Paradossalmente, in un tempo di privatizzazione l’economia è centralizzata al potere politico che lo ha acquisito grazie alle speculazioni truffaldine realizzate nel sistema finanziario e fa oggi di Milosevic e dei suoi compagni d’affari, proprietari peraltro delle banche off-shore di Cipro, dove vengono riciclati i capitali delle mafie di tutto il Mediterraneo, un riferimento per la criminalità organizzata di mezzo mondo.

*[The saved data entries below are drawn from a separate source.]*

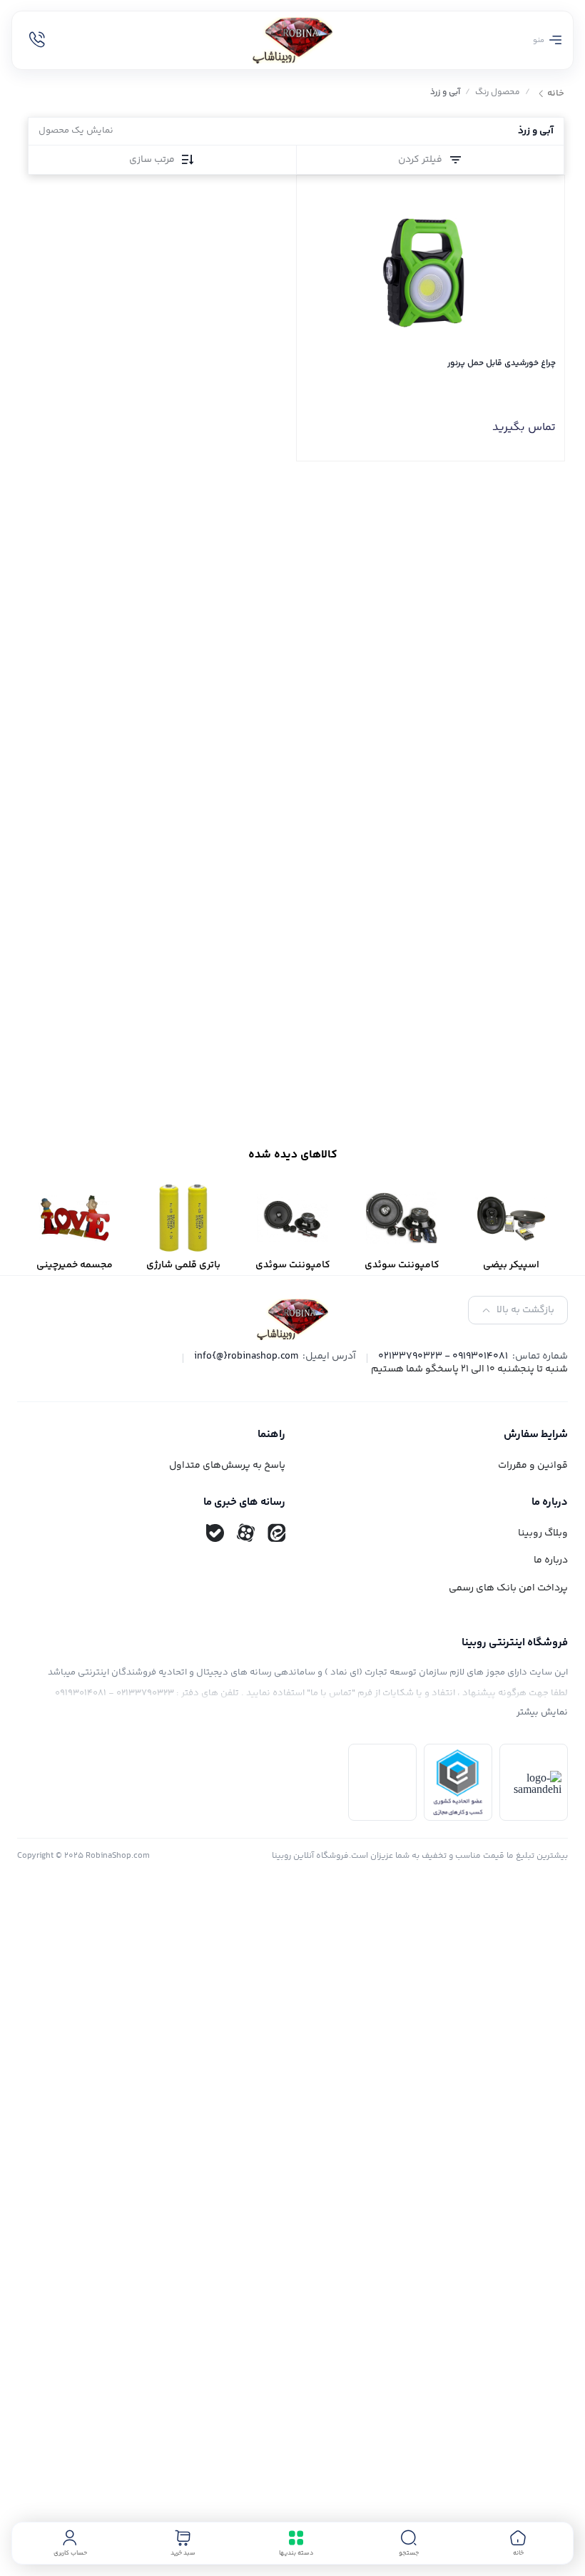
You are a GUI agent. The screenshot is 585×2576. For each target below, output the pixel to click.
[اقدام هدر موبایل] (37, 40)
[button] (408, 2543)
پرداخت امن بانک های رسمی (508, 1588)
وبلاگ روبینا (543, 1533)
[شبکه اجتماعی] (276, 1533)
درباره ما (551, 1560)
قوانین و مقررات (533, 1465)
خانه (555, 94)
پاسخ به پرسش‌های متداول (227, 1465)
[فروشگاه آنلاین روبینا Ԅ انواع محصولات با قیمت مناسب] (292, 40)
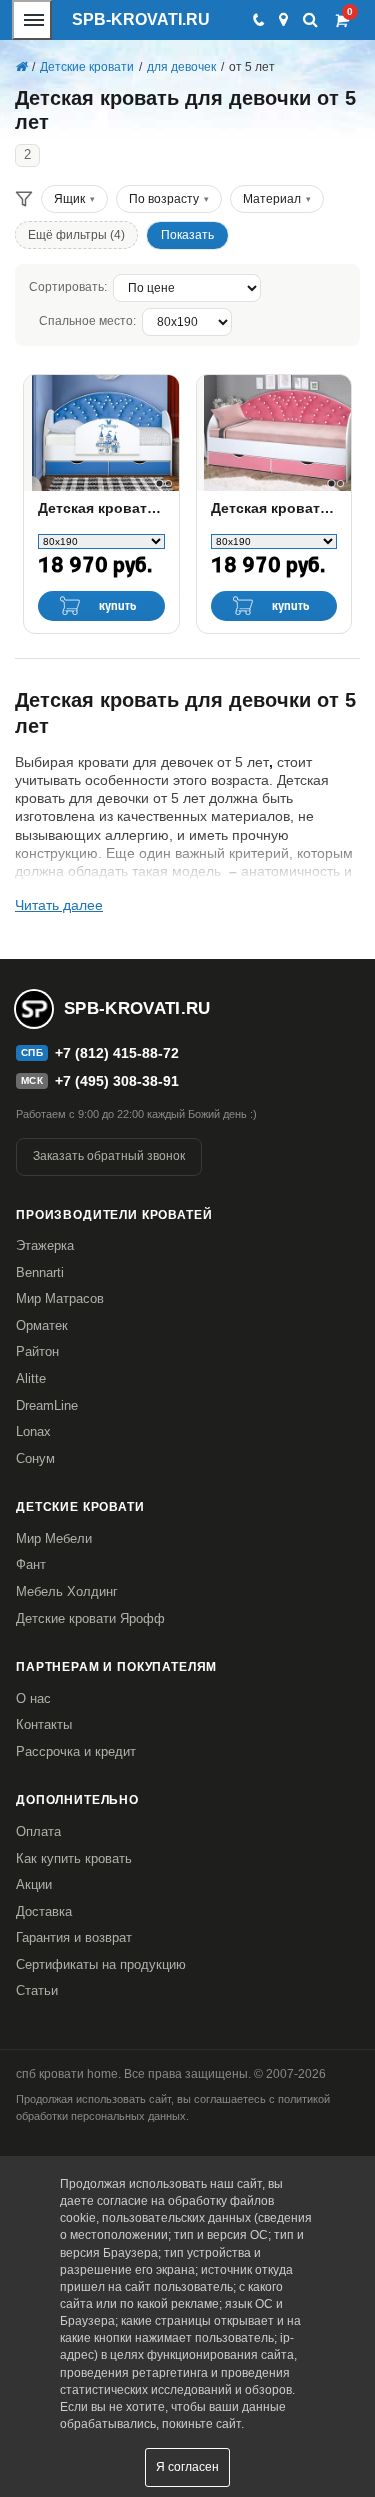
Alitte (31, 1378)
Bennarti (40, 1272)
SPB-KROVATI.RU (141, 19)
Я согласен (187, 2467)
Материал (272, 199)
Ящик (69, 199)
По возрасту (164, 199)
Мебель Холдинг (67, 1591)
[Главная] (21, 67)
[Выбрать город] (283, 20)
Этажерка (45, 1245)
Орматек (42, 1325)
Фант (31, 1564)
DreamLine (47, 1405)
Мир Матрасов (60, 1298)
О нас (33, 1698)
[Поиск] (310, 19)
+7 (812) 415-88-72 (117, 1053)
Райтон (37, 1351)
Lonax (33, 1431)
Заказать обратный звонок (109, 1156)
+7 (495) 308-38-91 (117, 1081)
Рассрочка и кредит (76, 1751)
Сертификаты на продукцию (101, 1964)
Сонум (35, 1458)
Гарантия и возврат (74, 1937)
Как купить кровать (74, 1858)
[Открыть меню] (32, 20)
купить (118, 606)
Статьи (37, 1990)
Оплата (38, 1831)
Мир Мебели (54, 1538)
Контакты (44, 1724)
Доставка (44, 1911)
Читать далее (59, 905)
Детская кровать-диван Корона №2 (101, 508)
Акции (34, 1884)
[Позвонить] (257, 20)
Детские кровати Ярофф (90, 1618)
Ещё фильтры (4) (76, 235)
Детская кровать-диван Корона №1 (274, 508)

Allora, è il caso di dire: Milosevic non è Hitler. Per questo è ancora più pericoloso. E’ un modello più moderno, più attuale. In qualche modo la società civile, così come rimane dalla pulizia sociale che è stata fatta, ha trovato, a partire dagli intellettuali, per arrivare all’informazione, alla funzione pubblica e ai settori produttivi, i propri spazi di interesse in questo sistema. Hanno creduto di potersi arricchire. Dire che non ci sono responsabilità nella Serbia, è come quando cercano di dirci che gli italiani erano tutti antifascisti e c’era Mussolini, ma era un incidente della storia. Sono favole consolatorie alle quali non conviene cedere perché fanno velo alla comprensione di quello che sta succedendo.
Conclusioni
Finisco dicendo che è stata un’operazione criminale, illegittima e sbagliata iniziare questa guerra perché questa guerra era voluta da tutte le parti: era voluta dall’Uck, per realizzare il programma di indipendenza del Kossovo al di là delle scelte di diritto internazionale e per diventare la classe dirigente del nuovo Kossovo scavalcando le rappresentanze democratiche di quella popolazione; era voluta dalla Nato per ridefinire il disegno strategico del proprio controllo su quell’area; era voluta da Milosevic per consolidare il suo potere all’interno e perché, consapevole dell’importanza strategica di questa guerra, Milosevic sapeva di poter tirare in lungo e giocare il tutto per tutto senza perdere appoggi importanti. Iniziare questa guerra è stata un’operazione criminale. Purtroppo iniziare una guerra è come aprire una centrale nucleare: non basta poi chiuderla e pensare di aver risolto il problema. Ci sono processi che ormai vanno avanti e coi quali bisogna confrontarsi non più con le parole d’ordine astratte del passato perché sarebbe un’ingenuità ai limiti della connivenza.